The request ->
Rewrite the records below with every "GUI agent" changed to "screen agent" and everything else left the same.

The records ->
*****

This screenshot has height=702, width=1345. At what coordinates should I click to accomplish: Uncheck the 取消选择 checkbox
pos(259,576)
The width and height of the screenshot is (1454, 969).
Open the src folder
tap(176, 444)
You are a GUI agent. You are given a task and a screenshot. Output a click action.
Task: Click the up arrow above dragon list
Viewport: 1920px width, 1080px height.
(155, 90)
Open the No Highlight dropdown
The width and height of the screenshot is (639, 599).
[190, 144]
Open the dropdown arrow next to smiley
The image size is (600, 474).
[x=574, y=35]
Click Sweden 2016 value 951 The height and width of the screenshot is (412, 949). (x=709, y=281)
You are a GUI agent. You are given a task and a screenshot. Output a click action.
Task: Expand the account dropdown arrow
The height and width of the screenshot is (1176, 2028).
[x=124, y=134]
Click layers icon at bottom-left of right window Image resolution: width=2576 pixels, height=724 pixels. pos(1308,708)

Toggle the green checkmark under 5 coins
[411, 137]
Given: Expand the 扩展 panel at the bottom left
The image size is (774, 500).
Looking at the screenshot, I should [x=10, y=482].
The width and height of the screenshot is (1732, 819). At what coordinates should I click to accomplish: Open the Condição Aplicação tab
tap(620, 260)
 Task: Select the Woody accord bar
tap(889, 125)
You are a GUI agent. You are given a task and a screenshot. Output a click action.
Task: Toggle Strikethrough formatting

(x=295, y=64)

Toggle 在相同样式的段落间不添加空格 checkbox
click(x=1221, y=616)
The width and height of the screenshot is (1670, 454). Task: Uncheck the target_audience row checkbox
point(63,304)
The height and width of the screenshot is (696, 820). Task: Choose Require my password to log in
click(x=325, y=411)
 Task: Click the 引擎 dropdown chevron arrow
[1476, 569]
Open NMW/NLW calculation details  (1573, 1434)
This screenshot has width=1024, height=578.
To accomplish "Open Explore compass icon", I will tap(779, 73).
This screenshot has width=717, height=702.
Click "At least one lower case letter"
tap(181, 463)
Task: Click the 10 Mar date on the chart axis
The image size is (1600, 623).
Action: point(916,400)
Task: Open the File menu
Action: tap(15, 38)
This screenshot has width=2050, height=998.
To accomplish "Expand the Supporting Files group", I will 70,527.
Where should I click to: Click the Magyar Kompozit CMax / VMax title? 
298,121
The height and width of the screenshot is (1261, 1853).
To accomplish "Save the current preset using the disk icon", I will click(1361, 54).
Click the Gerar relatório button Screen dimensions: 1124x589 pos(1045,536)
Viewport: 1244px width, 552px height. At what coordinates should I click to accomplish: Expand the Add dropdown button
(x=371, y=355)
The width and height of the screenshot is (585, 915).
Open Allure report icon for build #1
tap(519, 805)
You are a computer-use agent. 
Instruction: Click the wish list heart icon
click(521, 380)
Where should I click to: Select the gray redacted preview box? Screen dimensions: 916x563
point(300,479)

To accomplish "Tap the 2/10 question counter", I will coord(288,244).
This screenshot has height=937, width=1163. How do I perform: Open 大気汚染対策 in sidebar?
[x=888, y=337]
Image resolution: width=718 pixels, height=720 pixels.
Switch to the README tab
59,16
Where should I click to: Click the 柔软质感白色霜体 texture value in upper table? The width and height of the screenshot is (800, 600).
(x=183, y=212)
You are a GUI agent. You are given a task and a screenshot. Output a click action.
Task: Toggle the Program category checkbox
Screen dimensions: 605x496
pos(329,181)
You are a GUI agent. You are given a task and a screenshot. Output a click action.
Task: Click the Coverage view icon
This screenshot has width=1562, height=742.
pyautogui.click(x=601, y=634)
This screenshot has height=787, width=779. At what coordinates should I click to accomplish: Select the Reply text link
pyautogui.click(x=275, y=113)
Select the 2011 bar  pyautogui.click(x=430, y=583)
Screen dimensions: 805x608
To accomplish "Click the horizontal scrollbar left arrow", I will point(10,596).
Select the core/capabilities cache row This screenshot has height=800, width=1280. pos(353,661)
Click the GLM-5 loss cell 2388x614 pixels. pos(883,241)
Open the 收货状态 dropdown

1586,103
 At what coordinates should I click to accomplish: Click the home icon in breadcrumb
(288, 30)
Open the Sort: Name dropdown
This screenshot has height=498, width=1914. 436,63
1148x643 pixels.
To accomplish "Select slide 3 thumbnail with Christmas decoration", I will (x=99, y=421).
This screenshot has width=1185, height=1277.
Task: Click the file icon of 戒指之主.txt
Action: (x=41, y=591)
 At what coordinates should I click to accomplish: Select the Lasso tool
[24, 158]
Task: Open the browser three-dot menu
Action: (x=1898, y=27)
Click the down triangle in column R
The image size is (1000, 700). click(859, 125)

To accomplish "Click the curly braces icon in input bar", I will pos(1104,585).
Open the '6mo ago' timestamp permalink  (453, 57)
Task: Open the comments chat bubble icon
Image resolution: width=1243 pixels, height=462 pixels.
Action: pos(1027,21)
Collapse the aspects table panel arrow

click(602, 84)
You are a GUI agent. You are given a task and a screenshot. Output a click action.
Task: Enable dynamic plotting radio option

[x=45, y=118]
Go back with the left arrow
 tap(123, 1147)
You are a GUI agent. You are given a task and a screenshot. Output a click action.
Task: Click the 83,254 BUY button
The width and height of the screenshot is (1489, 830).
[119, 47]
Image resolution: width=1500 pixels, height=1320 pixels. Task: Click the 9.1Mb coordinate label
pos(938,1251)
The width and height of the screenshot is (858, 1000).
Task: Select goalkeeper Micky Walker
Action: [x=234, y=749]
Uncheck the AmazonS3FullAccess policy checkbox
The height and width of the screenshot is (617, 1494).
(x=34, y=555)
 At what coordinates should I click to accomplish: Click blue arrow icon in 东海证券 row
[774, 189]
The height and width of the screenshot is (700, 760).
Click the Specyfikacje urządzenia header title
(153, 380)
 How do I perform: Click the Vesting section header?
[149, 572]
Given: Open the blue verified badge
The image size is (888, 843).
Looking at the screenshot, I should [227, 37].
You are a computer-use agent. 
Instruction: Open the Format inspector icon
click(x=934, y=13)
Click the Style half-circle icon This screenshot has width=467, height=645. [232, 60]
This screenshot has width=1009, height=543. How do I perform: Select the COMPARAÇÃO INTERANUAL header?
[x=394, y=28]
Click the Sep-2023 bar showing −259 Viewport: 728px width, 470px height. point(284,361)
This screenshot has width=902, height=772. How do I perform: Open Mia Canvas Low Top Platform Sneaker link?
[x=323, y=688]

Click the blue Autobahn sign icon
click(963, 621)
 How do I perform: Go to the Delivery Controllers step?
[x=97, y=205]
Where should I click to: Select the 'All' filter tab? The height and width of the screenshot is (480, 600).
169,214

*****

Right answer ->
This screenshot has height=702, width=1345. At what coordinates should I click to accomplish: Uncheck the 取消选择 checkbox
pos(259,576)
The width and height of the screenshot is (1454, 969).
Open the src folder
tap(176, 444)
You are a screen agent. You are given a task and a screenshot. Output a click action.
Task: Click the up arrow above dragon list
Viewport: 1920px width, 1080px height.
(155, 90)
Open the No Highlight dropdown
The width and height of the screenshot is (639, 599).
[190, 144]
Open the dropdown arrow next to smiley
The image size is (600, 474).
[x=574, y=35]
Click Sweden 2016 value 951 The height and width of the screenshot is (412, 949). (x=709, y=281)
You are a screen agent. You are given a task and a screenshot. Output a click action.
Task: Expand the account dropdown arrow
The height and width of the screenshot is (1176, 2028).
[x=124, y=134]
Click layers icon at bottom-left of right window Image resolution: width=2576 pixels, height=724 pixels. pos(1308,708)

Toggle the green checkmark under 5 coins
[411, 137]
Given: Expand the 扩展 panel at the bottom left
The image size is (774, 500).
Looking at the screenshot, I should [x=10, y=482].
The width and height of the screenshot is (1732, 819). At what coordinates should I click to accomplish: Open the Condição Aplicação tab
tap(620, 260)
 Task: Select the Woody accord bar
tap(889, 125)
You are a screen agent. You are given a task and a screenshot. Output a click action.
Task: Toggle Strikethrough formatting

(x=295, y=64)

Toggle 在相同样式的段落间不添加空格 checkbox
click(x=1221, y=616)
The width and height of the screenshot is (1670, 454). Task: Uncheck the target_audience row checkbox
point(63,304)
The height and width of the screenshot is (696, 820). Task: Choose Require my password to log in
click(x=325, y=411)
 Task: Click the 引擎 dropdown chevron arrow
[1476, 569]
Open NMW/NLW calculation details  (1573, 1434)
This screenshot has width=1024, height=578.
To accomplish "Open Explore compass icon", I will tap(779, 73).
This screenshot has width=717, height=702.
Click "At least one lower case letter"
tap(181, 463)
Task: Click the 10 Mar date on the chart axis
The image size is (1600, 623).
Action: point(916,400)
Task: Open the File menu
Action: tap(15, 38)
This screenshot has width=2050, height=998.
To accomplish "Expand the Supporting Files group", I will 70,527.
Where should I click to: Click the Magyar Kompozit CMax / VMax title? 
298,121
The height and width of the screenshot is (1261, 1853).
To accomplish "Save the current preset using the disk icon", I will click(1361, 54).
Click the Gerar relatório button Screen dimensions: 1124x589 pos(1045,536)
Viewport: 1244px width, 552px height. At what coordinates should I click to accomplish: Expand the Add dropdown button
(x=371, y=355)
The width and height of the screenshot is (585, 915).
Open Allure report icon for build #1
tap(519, 805)
You are a computer-use agent. 
Instruction: Click the wish list heart icon
click(521, 380)
Where should I click to: Select the gray redacted preview box? Screen dimensions: 916x563
point(300,479)

To accomplish "Tap the 2/10 question counter", I will coord(288,244).
This screenshot has height=937, width=1163. How do I perform: Open 大気汚染対策 in sidebar?
[x=888, y=337]
Image resolution: width=718 pixels, height=720 pixels.
Switch to the README tab
59,16
Where should I click to: Click the 柔软质感白色霜体 texture value in upper table? The width and height of the screenshot is (800, 600).
(x=183, y=212)
You are a screen agent. You are given a task and a screenshot. Output a click action.
Task: Toggle the Program category checkbox
Screen dimensions: 605x496
pos(329,181)
You are a screen agent. You are given a task and a screenshot. Output a click action.
Task: Click the Coverage view icon
This screenshot has width=1562, height=742.
pyautogui.click(x=601, y=634)
This screenshot has height=787, width=779. At what coordinates should I click to accomplish: Select the Reply text link
pyautogui.click(x=275, y=113)
Select the 2011 bar  pyautogui.click(x=430, y=583)
Screen dimensions: 805x608
To accomplish "Click the horizontal scrollbar left arrow", I will point(10,596).
Select the core/capabilities cache row This screenshot has height=800, width=1280. pos(353,661)
Click the GLM-5 loss cell 2388x614 pixels. pos(883,241)
Open the 收货状态 dropdown

1586,103
 At what coordinates should I click to accomplish: Click the home icon in breadcrumb
(288, 30)
Open the Sort: Name dropdown
This screenshot has height=498, width=1914. 436,63
1148x643 pixels.
To accomplish "Select slide 3 thumbnail with Christmas decoration", I will (x=99, y=421).
This screenshot has width=1185, height=1277.
Task: Click the file icon of 戒指之主.txt
Action: (x=41, y=591)
 At what coordinates should I click to accomplish: Select the Lasso tool
[24, 158]
Task: Open the browser three-dot menu
Action: (x=1898, y=27)
Click the down triangle in column R
The image size is (1000, 700). click(859, 125)

To accomplish "Click the curly braces icon in input bar", I will pos(1104,585).
Open the '6mo ago' timestamp permalink  (453, 57)
Task: Open the comments chat bubble icon
Image resolution: width=1243 pixels, height=462 pixels.
Action: pos(1027,21)
Collapse the aspects table panel arrow

click(602, 84)
You are a screen agent. You are given a task and a screenshot. Output a click action.
Task: Enable dynamic plotting radio option

[x=45, y=118]
Go back with the left arrow
 tap(123, 1147)
You are a screen agent. You are given a task and a screenshot. Output a click action.
Task: Click the 83,254 BUY button
The width and height of the screenshot is (1489, 830).
[119, 47]
Image resolution: width=1500 pixels, height=1320 pixels. Task: Click the 9.1Mb coordinate label
pos(938,1251)
The width and height of the screenshot is (858, 1000).
Task: Select goalkeeper Micky Walker
Action: [x=234, y=749]
Uncheck the AmazonS3FullAccess policy checkbox
The height and width of the screenshot is (617, 1494).
(x=34, y=555)
 At what coordinates should I click to accomplish: Click blue arrow icon in 东海证券 row
[774, 189]
The height and width of the screenshot is (700, 760).
Click the Specyfikacje urządzenia header title
(153, 380)
 How do I perform: Click the Vesting section header?
[149, 572]
Given: Open the blue verified badge
The image size is (888, 843).
Looking at the screenshot, I should [227, 37].
You are a computer-use agent. 
Instruction: Open the Format inspector icon
click(x=934, y=13)
Click the Style half-circle icon This screenshot has width=467, height=645. [232, 60]
This screenshot has width=1009, height=543. How do I perform: Select the COMPARAÇÃO INTERANUAL header?
[x=394, y=28]
Click the Sep-2023 bar showing −259 Viewport: 728px width, 470px height. point(284,361)
This screenshot has width=902, height=772. How do I perform: Open Mia Canvas Low Top Platform Sneaker link?
[x=323, y=688]

Click the blue Autobahn sign icon
click(963, 621)
 How do I perform: Go to the Delivery Controllers step?
[x=97, y=205]
Where should I click to: Select the 'All' filter tab? The height and width of the screenshot is (480, 600).
169,214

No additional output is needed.